Les technologies bas-carbone sont plus gourmandes en matières premières que les technologies traditionnelles. Par exemple, un véhicule thermique nécessite 20 kg de cuivre pour sa fabrication, contre 40 kg pour un véhicule hybride et 80 kg pour un véhicule électrique.

Les énergies renouvelables reflètent bien cet appétit pour les métaux. Les métaux de base comme l’aluminium, le cuivre ou le manganèse sont largement utilisés pour les énergies renouvelables mais cette consommation ne représente qu’une faible part de leur consommation finale. A l’opposé, certains métaux rares sont indispensables pour les énergies renouvelables et cette consommation peut représenter une part importante de leur consommation finale.

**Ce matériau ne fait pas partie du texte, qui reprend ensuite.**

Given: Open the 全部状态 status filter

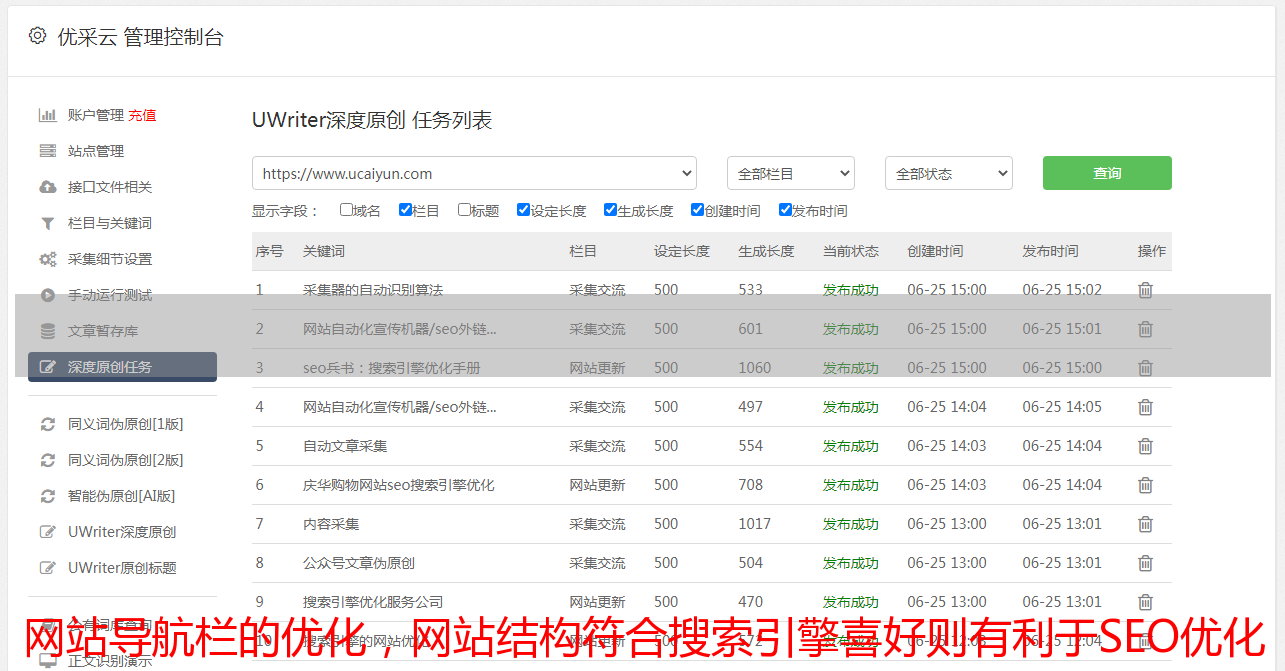Looking at the screenshot, I should coord(948,173).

La multiplicité des technologies implique également le besoin d’avoir recours à de multiples métaux, y compris au sein d’une même énergie.

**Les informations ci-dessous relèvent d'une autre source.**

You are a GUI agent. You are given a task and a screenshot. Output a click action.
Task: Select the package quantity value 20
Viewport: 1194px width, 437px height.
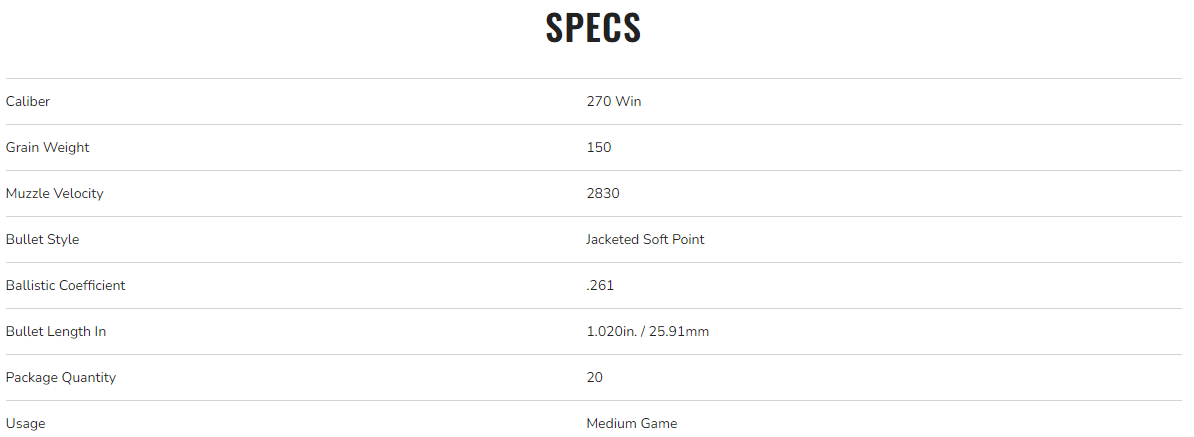[594, 377]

Ainsi, il existe trois principales technologies pour le solaire photovoltaïque :

  • Les panneaux en silicium, majoritaires sur le marché. Ces panneaux peuvent être monocristallins ou polycristallins.
  • Les couches minces CdTe (Tellure de Cadmium).
  • Les couches minces CIGS (Cuivre – Indium – Gallium – Sélénium).

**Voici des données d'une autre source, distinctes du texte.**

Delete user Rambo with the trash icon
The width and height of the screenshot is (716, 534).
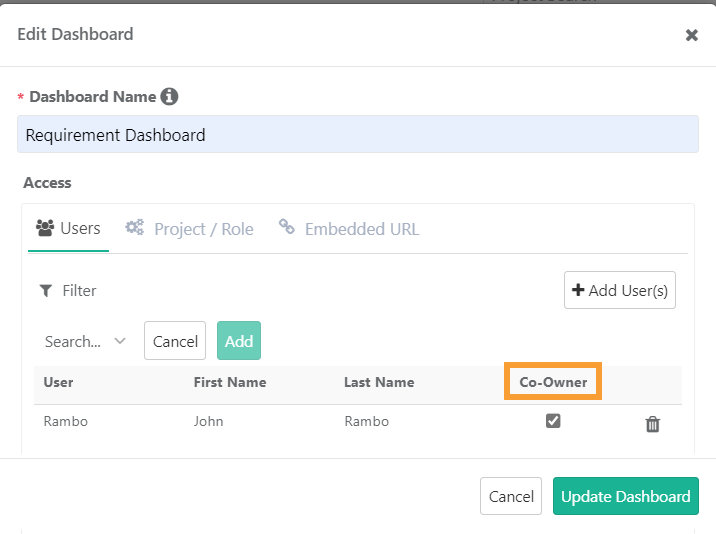pos(653,424)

Les métaux présents dans les éoliennes dépendent également de la technologie utilisée. En effet, certains rotors d’éolienne contiennent des aimants permanents, composés notamment de néodyme ainsi que de terbium, dysprosium ou bore. Ces aimants permanents sont actuellement minoritaires dans le parc éolien mais ils sont plus en plus utilisés dans certaines éoliennes car ils cumulent plusieurs avantages : faible maintenance, allègement, durée de vie allongée ainsi que rendement supérieur. Ces avantages sont particulièrement intéressants pour l’éolien offshore.

Les turbines variées présentes dans de nombreux types d’énergie (hydraulique, éolien, géothermie) nécessitent également des alliages métalliques contenant en faible quantité des métaux spécifiques, le molybdène par exemple.

Enfin, le transport et le stockage de l’énergie produite demande d’importantes quantités de cuivre, qui pourrait être le métal de base le plus sujet à criticité dans les années à venir, mais aussi des quantités très importante de lithium, cobalt et nickel pour les batteries. La demande en cobalt pourrait tripler d’ici 2030 alors que ce métal est sujet aux tensions géopolitiques lié à l’instabilité politique de la République Démocratique du Congo, leader mondial de la production. La demande en lithium pourrait quant-à-elle quadrupler dans le même temps.

 

Investir dans les métaux critiques pour les énergies vertes

 

Le montant des investissements dans les énergies renouvelables s’élevait à 330 milliards de dollars en 2018 selon la Bloomberg New Energy Finance, partagés principalement entre le solaire (130 milliards), et l’éolien (128 milliards), grâce à une nette progression de l’offshore. Les secteurs de la biomasse et des biocarburants, bien que plus modestes avec respectivement 6 et 3 milliards de dollars, sont également en forte croissance : +18 % et +47 % respectivement par rapport à 2017.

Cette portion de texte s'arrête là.